Desde a morte do seu pai, Walter, em 2000, o negócio não encontrou um funcionário. A vaga permanece aberta. Dois pretendentes apareceram, e não voltaram no dia seguinte.
Localizada às margens da ERS-471, num casarão histórico de 1895 (onde funciona bar, restaurante e bolão), a salinha está desamparada, deserdada, sem aquela alegria dos senhores esperando sua hora folheando revistas antigas.
Apesar da tabuleta convidando para entrar, as tesouras enferrujam em cima da cômoda, os pentes mentem a idade dos fios presos nos dentes.
O espelho é fiel ao dono e fez luto; enegreceu, cobrindo exatamente a posição em que Walter ficava, acima dos ombros dos clientes.
– O pai trabalhou seis décadas a fio, desde 1944. Comprou o ponto de meu avô Helmut, no fim da II Guerra Mundial. Não vejo sentido em fechá-lo. Minha esperança é meu fiado, confio que uma alma talentosa virá para continuar sua história – diz Lorena.
– Havia um ritual maravilhoso, ele afiava a lâmina na pedra de amolar antes de atender. Os cães paravam de latir em respeito – explica Irinêo Becker, 69 anos, marido de Lorena.
Walter recebia 40 pessoas por mês, até adoecer de câncer e falecer aos 90 anos. Cobrava barato na época, o equivalente hoje a R$ 10 o corte e R$ 5 a barba e o bigode. O que o motivava era a animada conversa que travava com os amigos sobre política e futebol.
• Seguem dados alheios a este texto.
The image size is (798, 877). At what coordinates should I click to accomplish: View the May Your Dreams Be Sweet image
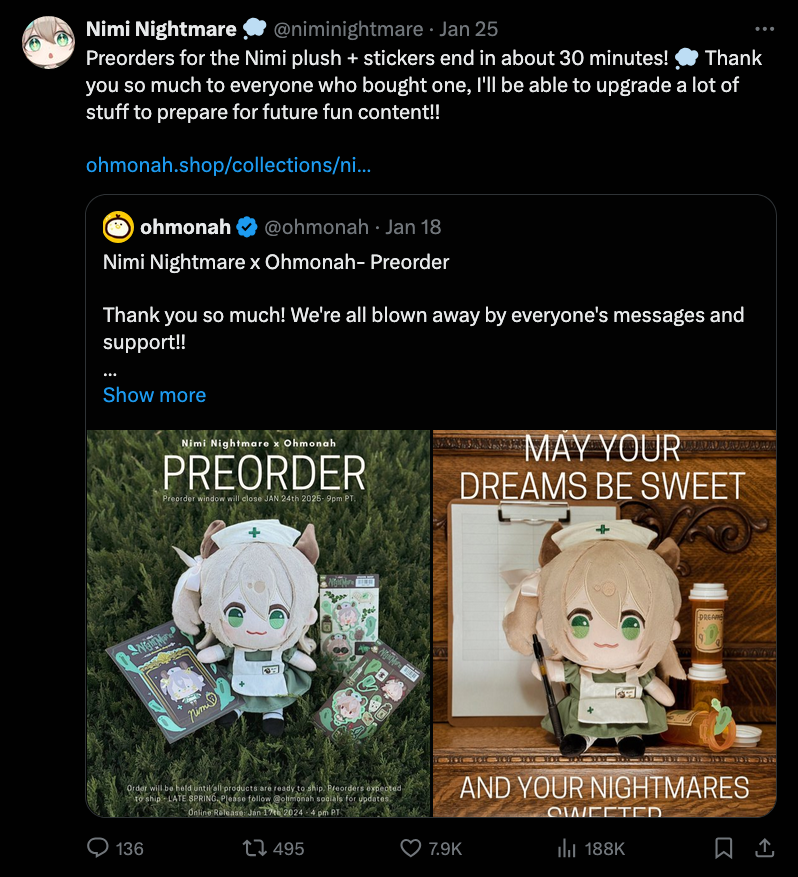pos(605,623)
A tertúlia iniciava suavemente em português e terminava sempre inflamada em dialeto alemão – alguns, irritados com as opiniões, esqueciam de pagar.
– Minha tristeza é que ele nunca aparou o meu cabelo, só arrumava cabeça de homem.
Lorena é uma de suas três filhas do casamento com Olinda. As outras são Margit Panki, 65 anos, e Doris Brust, 69 anos.
– A vida inteira junto; de vez em quando peço para o pai abrir a porta, esqueço que ele já partiu.
A barbearia de três janelas é o cantinho predileto de suas folgas no bar. Senta na cadeira fabricada pelas mãos paternas e chove saudade pelos vidros.
– É meu pátio dentro de casa, cada um tem o seu, né?
O vizinho Arno Waechter, 89 anos, é um dos moradores do distrito que mais lamentam a lacuna do serviço. Cobrador de ônibus aposentado, não disfarça o recente talho no lado esquerdo do rosto. Não é prêmio de nenhuma briga ou cicatriz de uma confusão.
– Desde guri, me arrumava na poltrona de Walter. Não me acostumei com sua ausência. Como protesto, eu me corto fazendo a barba.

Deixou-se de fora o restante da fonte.